- Directed by: M. Krishnan Nair
- Written by: Moidu Padiyath
- Based on: Kaneer Panthal by Moidu Padiyath
- Produced by: T. E. Vasudevan nair
- Starring: Prem Nazir Madhu Sheela Adoor Bhasi
- Cinematography: C. J. Mohan
- Edited by: T. R. Sreenivasalu
- Music by: M. S. Baburaj
- Production company: Jaya Maruthi
- Distributed by: Jaya Maruthi
- Release date: 22 February 1964;
- Country: India
- Language: Malayalam

= Kuttikkuppayam =

1964 Indian film

Kuttikkuppayam is a 1964 Indian Malayalam-language drama film directed by M. Krishnan Nair and written by Moidu Padiyath based on his novel Kaneer Panthal. The film was a major commercial success at the box office that year and also had a successful soundtrack composed by M. S. Baburaj.

==Plot==

Jabbar marries Zubaida against the wish of his mother, who had plans to bring her niece Safia as her son's bride. Zubaida is accused of being infertile by her mother-in-law and other members of the family.

Jabbar loves his wife, but gradually falls to the constant taunts, manipulations and emotional blackmailing over not having a child and blames his wife for that. Jabbar finally decides to separate from his wife.
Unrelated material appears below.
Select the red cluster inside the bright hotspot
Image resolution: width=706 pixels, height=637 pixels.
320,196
Jabbar marries Safia, while Zubaida's father Kareem forces his daughter to marry Siddique. The marriage broker does not tell Siddique that Zubaida had married earlier. When he learns of this, he sends Zubaida back home. After Kareem dies, Siddique brings back Zubaida and they leave for Madras where Siddique gets a job.

Zubaida gives birth to a child. Jabbar is surprised to hear of this from a relative. He gathers courage and undergoes a medical examination that confirms that he is infertile. At the same time, Safia becomes pregnant. His own cousin is held responsible for this.
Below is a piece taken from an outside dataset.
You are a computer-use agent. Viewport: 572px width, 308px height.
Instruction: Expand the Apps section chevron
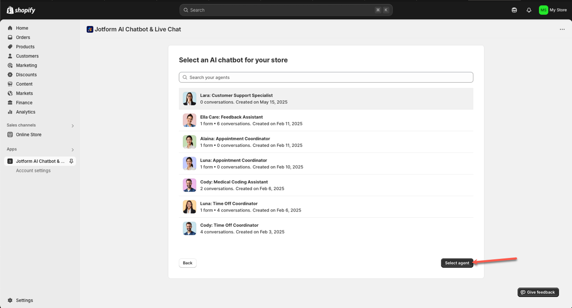coord(73,150)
Jabbar reaches Madras in search of Zubaida and Siddique and meets them at a festival ground. Zubaida's child was on a merry go round. Suddenly the machine goes out of control. Jabbar jumps in to save the life of Zubaida's child, but is fatally injured. Jabbar breathes his last in the presence of Zubaida.

==Cast==
- Prem Nazir
- Madhu
- Sheela
- Adoor Bhasi
- Ambika
- Murali
- Nilambur Ayisha
- Philomina
- Santha Devi

== Soundtrack ==

| No. | Title | Artist(s) | Length |
|---|---|---|---|
| 1. | "Innente Karalile" | P. Leela |  |
| 2. | "Kalyaana Rathriyil" | P. Leela |  |
| 3. | "Naadum Nagaravum" (Bit) | Baburaj |  |
| 4. | "Oru Kotta" | L. R. Eswari, Choir |  |
| 5. | "Pon Valayillenkilum" | K. P. Udayabhanu |  |
| 6. | "Pottichirikkuvaan" | P. Leela, Gomathy, Uthaman |  |
| 7. | "Pullimanalla" | L. R. Eswari, Choir |  |
| 8. | "Thottilil Ninnu Thudakkam" | P. B. Sreenivas |  |
| 9. | "Ummaakkum Bappaakkum" | L. R. Eswari |  |
| 10. | "Velukkumbol" | A. P. Komala |  |
| 11. | "Virunnu Varum" | P. Leela, Uthaman |  |

==Trivia==

This was the debut film of Philomina. This was also the debut Malayalam film of playback singer L. R. Eswari.